O uso de animais em pesquisas e testes científicos no Brasil
Enviada em 26/10/2020
A importância do uso de animais no desenvolvimento da ciência começou a ser considerada desde o período da Grécia Antiga e, por consequência, trouxe diversos avanços no desenvolvimento de novos modelos científicos, tratamento de doenças, diagnóstico de pacientes, dentre outros avanços que contribuíram muito para a medicina contemporânea.
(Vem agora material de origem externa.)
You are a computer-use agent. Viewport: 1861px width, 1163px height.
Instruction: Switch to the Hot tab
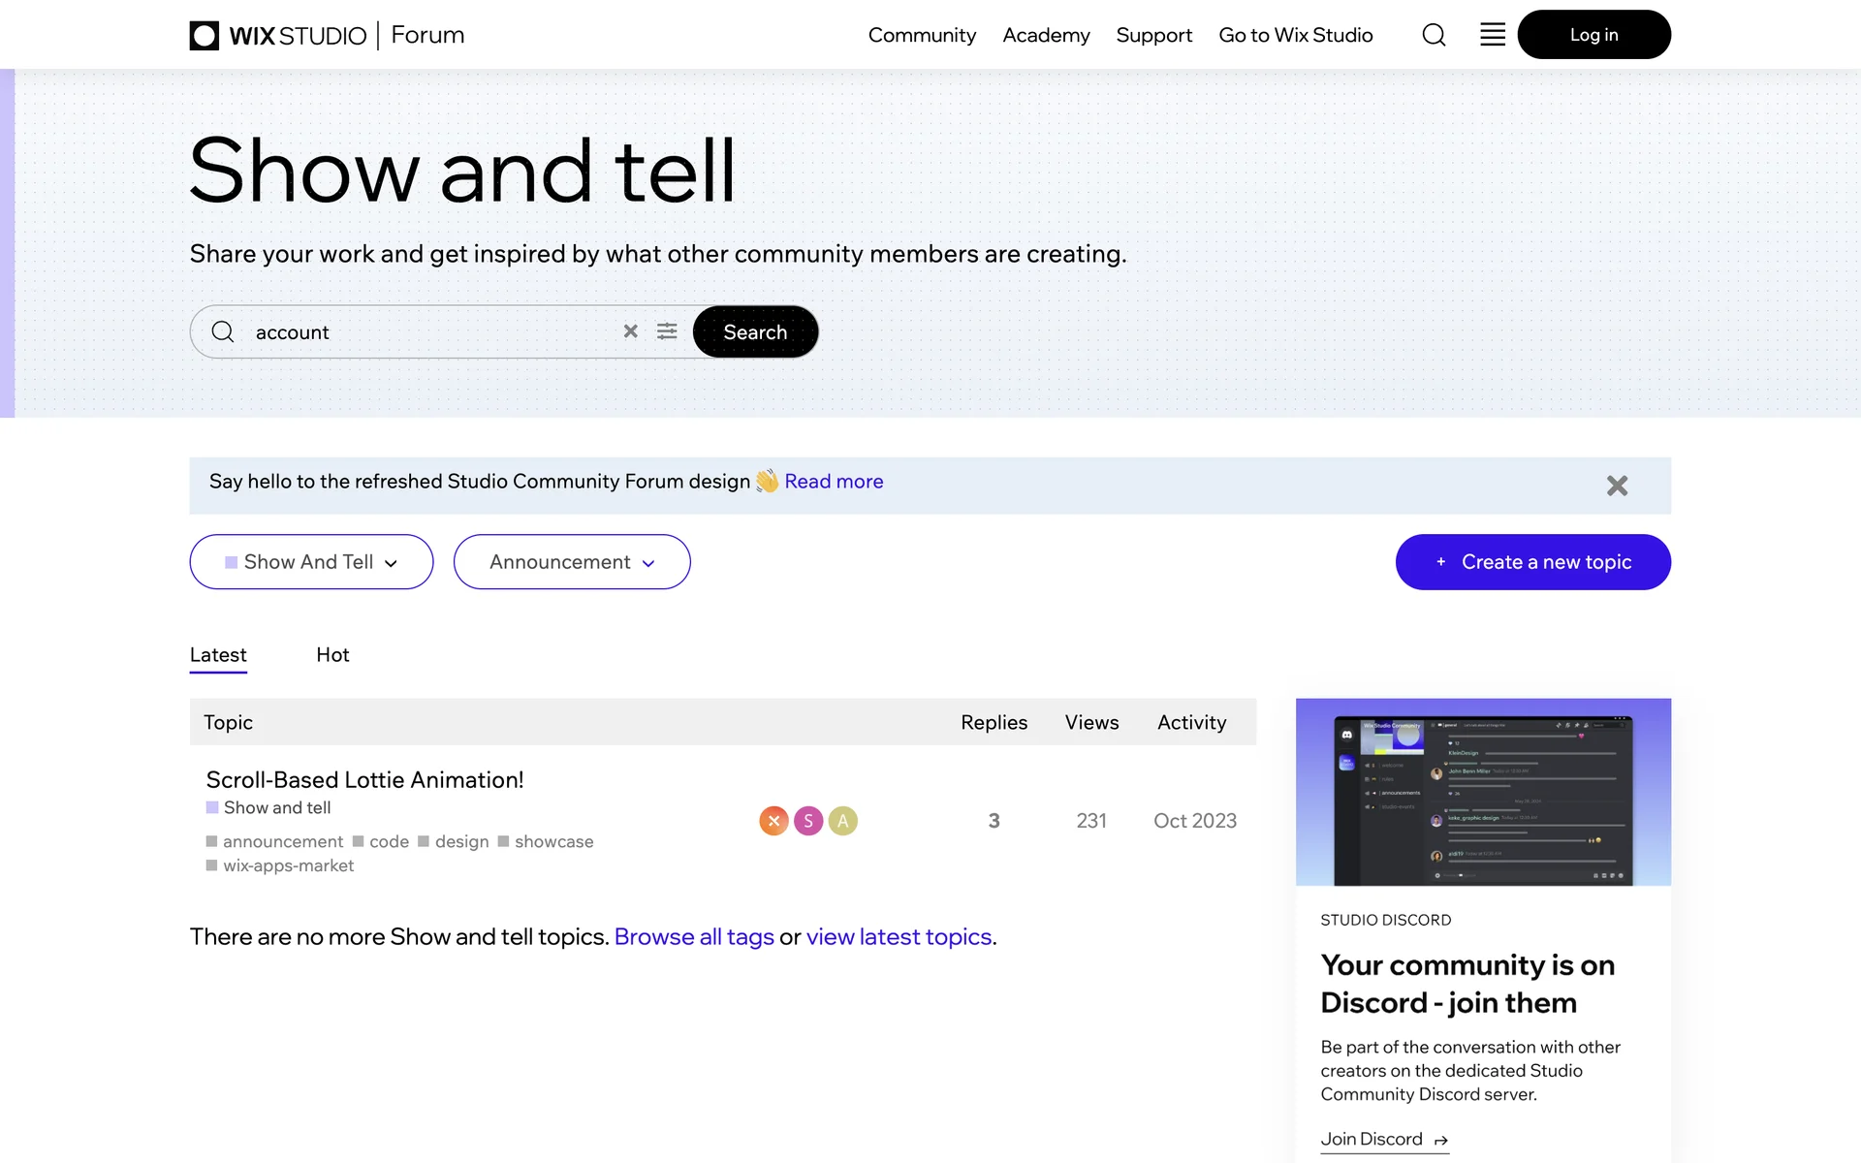pyautogui.click(x=332, y=655)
Porém, ao passar dos séculos, o desenvolvimento da moralidade e da ética se aprofundaram, levando a população a se questionar se o uso de animais em projetos científicos era realmente necessário e correto, e o que poderia ser feito para evitar ou até mesmo por um fim nesso uso de cobaias vivas na ciência.
Primeiramente, deve-se considerar o fato de que atualmente já existem tecnologias e outros métodos alternativos capazes de recriar ou simular as estruturas e órgãos presentes em um corpo de um animal. Segundo o Conselho Nacional de Controle de Experimentação Animal (Concea), 24 métodos alternativos de substituição de cobaias, incluindo o uso de células em cultura para testes de toxicidade, potencial corrosivo e outras propriedades de substâncias candidatas a fármacos ou cosméticos, já foram aprovados. Essa aprovação contribui diretamente para a inserção de novos métodos e materiais no mercado com o principal objetivo de acabar com a utilização de animais em laboratórios científicos.
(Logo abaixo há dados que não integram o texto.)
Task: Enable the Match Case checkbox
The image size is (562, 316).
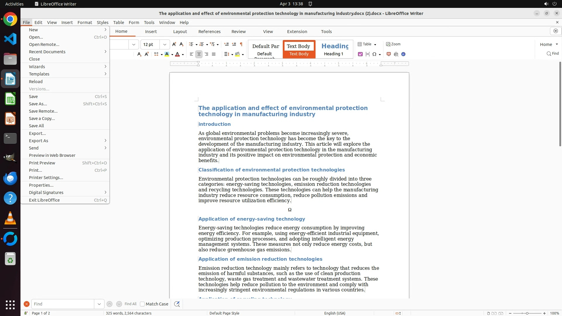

Em segundo plano, além da utilização de estruturas como células em cultura, atualmente, vários laboratórios vêm adotando métodos como: impressões 3D da pele humana, bonecos especiais com tamanho e estruturas proporcionais ao corpo humano, tecidos doados após procedimentos de cirurgias plásticas e o uso de softwares em computadores. Em adição às tecnologias, a Agência Nacional de Vigilância Sanitária (Anvisa) em parceria com o Conselho Nacional de Controle de Experimentação Animal (Concea) concluíram que testes em animais não eram mais obrigatórios ou necessários na produção de cosméticos, ação que auxilia diretamente na preservação da vida de animais que seriam possivelmente utilizados em experiências científicas.
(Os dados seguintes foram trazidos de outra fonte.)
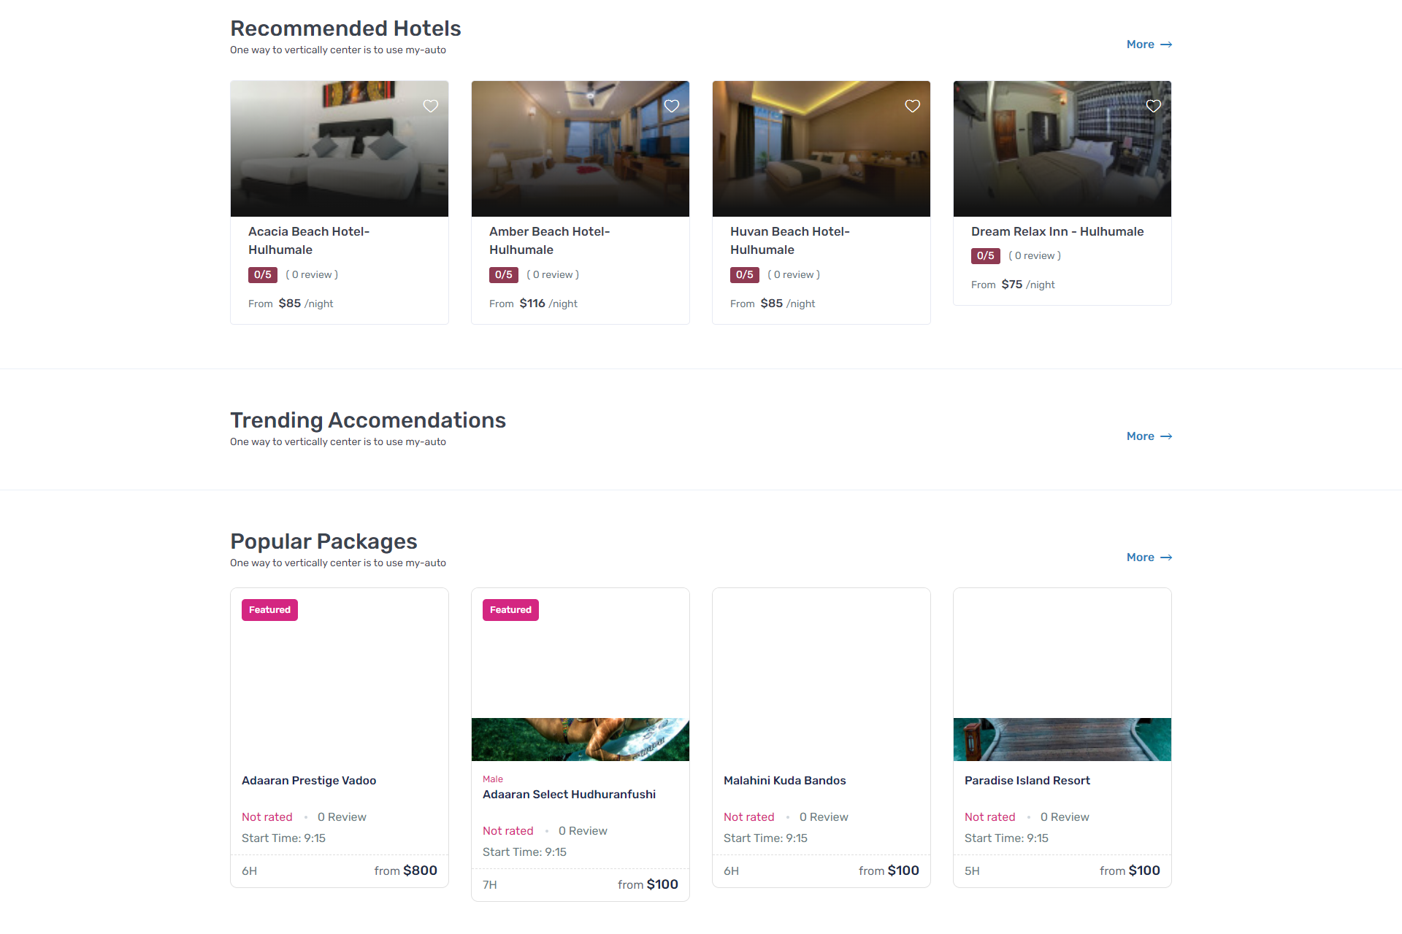Open More link for Popular Packages
This screenshot has width=1402, height=934.
click(x=1149, y=557)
Com base em todos os fatos apurados e, com o objetivo de diminuir o uso de animais no âmbito científico, cabe ao Governo Federal a criação de leis mais severas e eficazes contra os abusos e usos indevidos desses animais em ambientes não apropriados ou práticas cruéis de tortura animal, por exemplo. Além disso, cabe também a Anvisa e a Concea o maior investimento no desenvolvimento de novas técnologias capazes de recriar, da forma mais precisa possível, as estruturas do corpo humano, o sistema imunológico, e as possíveis reações à estímulos que o mesmo teria quando submetido a testes científicos. Através da incorporação dessas ideias de solução, a garantia da dimunuição do uso de cobaias animais no ambiente da ciência seria, finalmente, uma possível realidade.